* **CONSIGNE DÉTAILLÉE**: Poursuivez, s'il vous plaît, le texte ci-dessous sur Mia et les quatre orphelins en reprenant juste après sa dernière phrase.

* **TEXTE AFFICHÉ**:
+ + +
Sous les traits androgynes de l’actrice et mannequin Chloë Sevigny, Mia, en survêt’ et capuche noire, manie les armes lourdes et élimine les gros chats du milieu en Faucheuse irréprochable. Le plus dur, c’est la vie civile, quand elle enfile son shorty et redessine son image de femme fatale. A la ferme, elle incarne la figure maternelle qui manque aux quatre orphelins. Riley, l’aînée de 16 ans, la rejette, empêtrée dans une relation secrète avec le propriétaire des lieux, une brute épaisse qui menace de les jeter à la rue sans préavis. Quand Mia relève les manches de son chemisier et met une raclée à ladite brute à coups de bottine, Riley ne sait plus si leur nouvelle maman va les sortir de la merde ou les y enfoncer jusqu’au col.
+ + +
* **DONNÉES D'ENTRÉE**:
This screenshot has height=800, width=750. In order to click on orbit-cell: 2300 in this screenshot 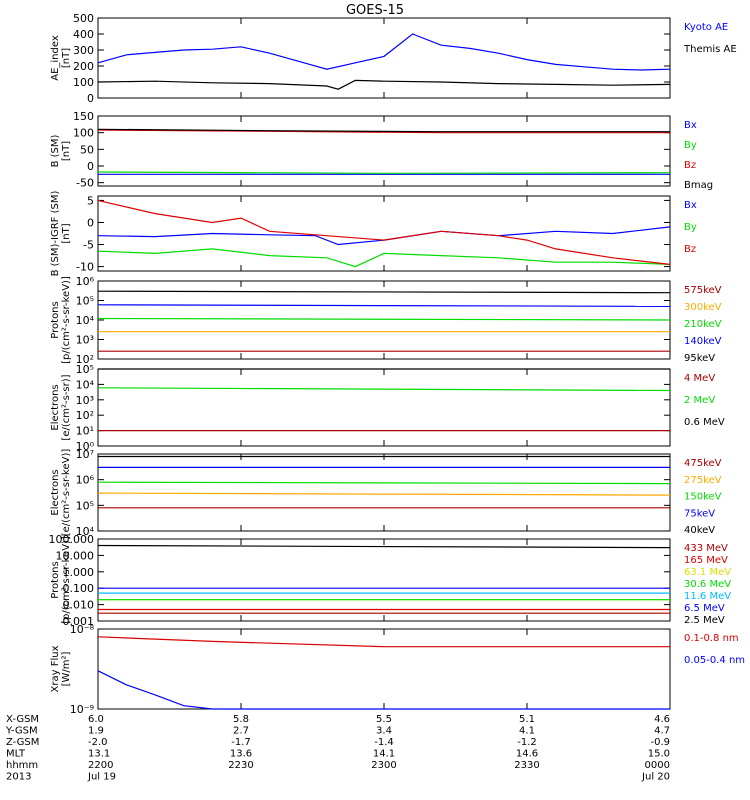, I will do `click(384, 766)`.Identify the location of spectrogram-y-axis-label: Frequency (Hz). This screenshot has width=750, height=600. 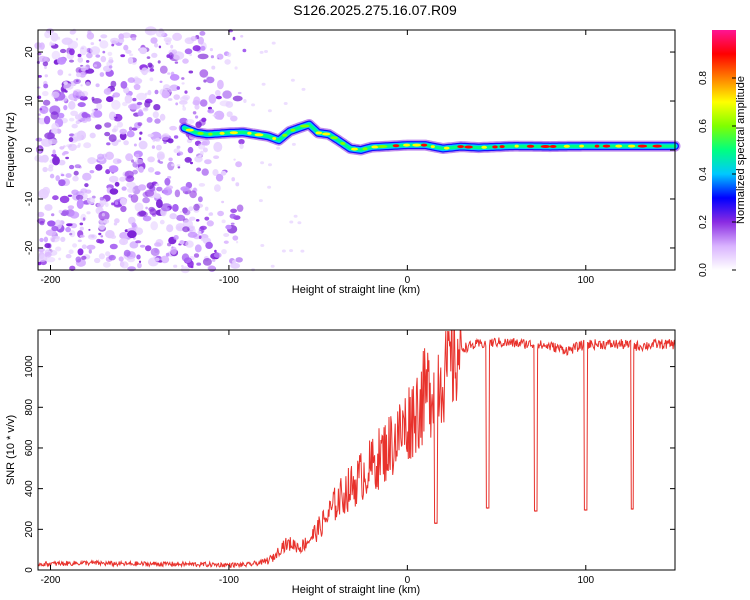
+ + +
* **RÉPONSE**:
La cour des miraculés
Hit&Miss rappelle souvent Tideland (Terry Gilliam, 2005), notamment quand Leonie, la petite dernière, échappe à la surveillance du clan et se laisse entraîner par un rôdeur dans une cabane au fond des bois. Le danger qui plane autour de la tribu est permanent, incarné par un plat pays qui s’étend à perte de vue, à la fois terrain de jeu infini et symbole de leur isolement. Mais dans la maison, l’élément structurant, la vie domestique de ces canards boiteux va les lier au-delà de toutes proportions, jusqu’à la scène finale, quand l’univers criminel de Mia franchit le palier. Une réalisation froide, prenant le temps de révéler la profondeur des personnages dans les situations les plus sordides, fait songer au Tyrannosaur de Paddy Considine (2011). La production a démenti la possibilité d’une suite à ces six épisodes, mais on espère que l’histoire n’en restera pas là, quitte à engager un tueur.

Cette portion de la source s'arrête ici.